Bedlam by Christopher Brookmyre book review .
Yes, that’s Christopher Brookmyre, as opposed to Christopher M Brookmyre, or whatever his middle initial might be. Brookmyre is one of Britain’s leading crime novelists, but he’s flirted with fantasy before (most notably in 2009’s Pandaemonium ) and this is his first fully-fledged SF novel. We like how he hasn’t bothered with a new literary identity (something Iain Banks said he regretted doing), and has simply ploughed into a new genre with abandon.
And he’s done a fine job. The basic concept of Bedlam – ordinary guy finds himself inside the world of a computer game – doesn’t feel especially fresh, but the story that unfolds around it is ingenious. The ordinary guy in question, Ross Baker, must find out how and why he’s here and why this place exists at all; the answers build on contemporary issues of digital copyright and the amorality of big corporations in a very smart way. The computer-game stuff, which could easily have been a gratuitous excuse for some larks, is in fact a logical and satisfying way to explore the novel’s issues.

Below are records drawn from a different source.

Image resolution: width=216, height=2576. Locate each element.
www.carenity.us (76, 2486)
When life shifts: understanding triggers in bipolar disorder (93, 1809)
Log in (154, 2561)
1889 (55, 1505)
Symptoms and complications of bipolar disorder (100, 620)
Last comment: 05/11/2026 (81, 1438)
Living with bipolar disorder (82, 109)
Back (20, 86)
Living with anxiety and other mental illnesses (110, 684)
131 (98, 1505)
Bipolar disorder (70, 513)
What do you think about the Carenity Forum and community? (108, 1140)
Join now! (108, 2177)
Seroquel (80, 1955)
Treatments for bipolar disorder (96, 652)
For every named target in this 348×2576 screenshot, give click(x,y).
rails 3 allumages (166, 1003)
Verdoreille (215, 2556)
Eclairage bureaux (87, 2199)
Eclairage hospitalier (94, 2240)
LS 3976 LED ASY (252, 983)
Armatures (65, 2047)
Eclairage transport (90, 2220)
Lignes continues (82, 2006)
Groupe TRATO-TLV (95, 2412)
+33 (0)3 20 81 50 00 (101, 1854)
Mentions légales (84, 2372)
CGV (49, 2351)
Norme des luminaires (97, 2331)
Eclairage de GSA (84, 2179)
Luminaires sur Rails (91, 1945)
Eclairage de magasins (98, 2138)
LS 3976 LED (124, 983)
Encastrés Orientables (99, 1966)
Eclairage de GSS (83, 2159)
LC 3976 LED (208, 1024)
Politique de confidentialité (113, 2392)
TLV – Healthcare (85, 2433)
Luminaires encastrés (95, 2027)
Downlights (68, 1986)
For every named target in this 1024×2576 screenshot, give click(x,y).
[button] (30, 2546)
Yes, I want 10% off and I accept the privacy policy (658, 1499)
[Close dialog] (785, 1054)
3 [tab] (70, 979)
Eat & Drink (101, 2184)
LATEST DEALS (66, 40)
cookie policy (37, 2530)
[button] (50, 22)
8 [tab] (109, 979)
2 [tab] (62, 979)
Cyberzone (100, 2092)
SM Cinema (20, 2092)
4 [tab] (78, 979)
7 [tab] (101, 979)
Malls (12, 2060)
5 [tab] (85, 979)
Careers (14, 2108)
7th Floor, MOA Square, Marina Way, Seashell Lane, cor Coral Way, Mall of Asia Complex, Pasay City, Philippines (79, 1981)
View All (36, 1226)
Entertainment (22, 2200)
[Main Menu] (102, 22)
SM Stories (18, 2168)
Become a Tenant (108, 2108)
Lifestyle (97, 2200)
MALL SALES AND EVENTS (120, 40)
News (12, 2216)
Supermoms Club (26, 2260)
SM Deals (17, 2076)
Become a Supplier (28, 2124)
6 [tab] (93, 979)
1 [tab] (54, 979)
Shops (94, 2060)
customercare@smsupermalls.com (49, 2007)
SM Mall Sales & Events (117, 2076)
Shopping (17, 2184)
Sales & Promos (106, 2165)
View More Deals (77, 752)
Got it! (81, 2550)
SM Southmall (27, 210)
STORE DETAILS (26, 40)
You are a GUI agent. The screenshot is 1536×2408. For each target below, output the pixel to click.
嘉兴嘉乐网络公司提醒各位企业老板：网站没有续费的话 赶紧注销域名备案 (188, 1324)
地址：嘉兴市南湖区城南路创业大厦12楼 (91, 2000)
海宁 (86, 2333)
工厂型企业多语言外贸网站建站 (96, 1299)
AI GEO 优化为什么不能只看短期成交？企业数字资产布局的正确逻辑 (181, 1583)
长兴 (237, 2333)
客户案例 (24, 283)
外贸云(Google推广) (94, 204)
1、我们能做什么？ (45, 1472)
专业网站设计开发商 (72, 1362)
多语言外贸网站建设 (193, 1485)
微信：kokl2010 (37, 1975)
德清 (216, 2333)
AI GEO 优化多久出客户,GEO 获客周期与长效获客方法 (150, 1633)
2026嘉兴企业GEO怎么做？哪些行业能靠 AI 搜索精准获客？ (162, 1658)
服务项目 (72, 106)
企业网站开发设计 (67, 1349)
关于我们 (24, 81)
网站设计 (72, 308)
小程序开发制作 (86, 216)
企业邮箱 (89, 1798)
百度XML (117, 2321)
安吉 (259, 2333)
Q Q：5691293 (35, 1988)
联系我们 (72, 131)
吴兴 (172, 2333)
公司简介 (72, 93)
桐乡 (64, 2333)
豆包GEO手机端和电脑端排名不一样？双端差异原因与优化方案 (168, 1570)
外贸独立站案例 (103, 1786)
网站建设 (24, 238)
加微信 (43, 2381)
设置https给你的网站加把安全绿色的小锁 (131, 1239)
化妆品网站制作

The book makes you wait for the really clever stuff to drop, perhaps a little too long – Brookmyre sets up several mysteries early on, all of which he eventually resolves, but only after a lengthy sequence of fights, chases, escapes, world-hopping, PC-vs-console snarking and numerous good jokes. For all the frenetic action, it feels like it’s treading water after a while. But it pays off at the end.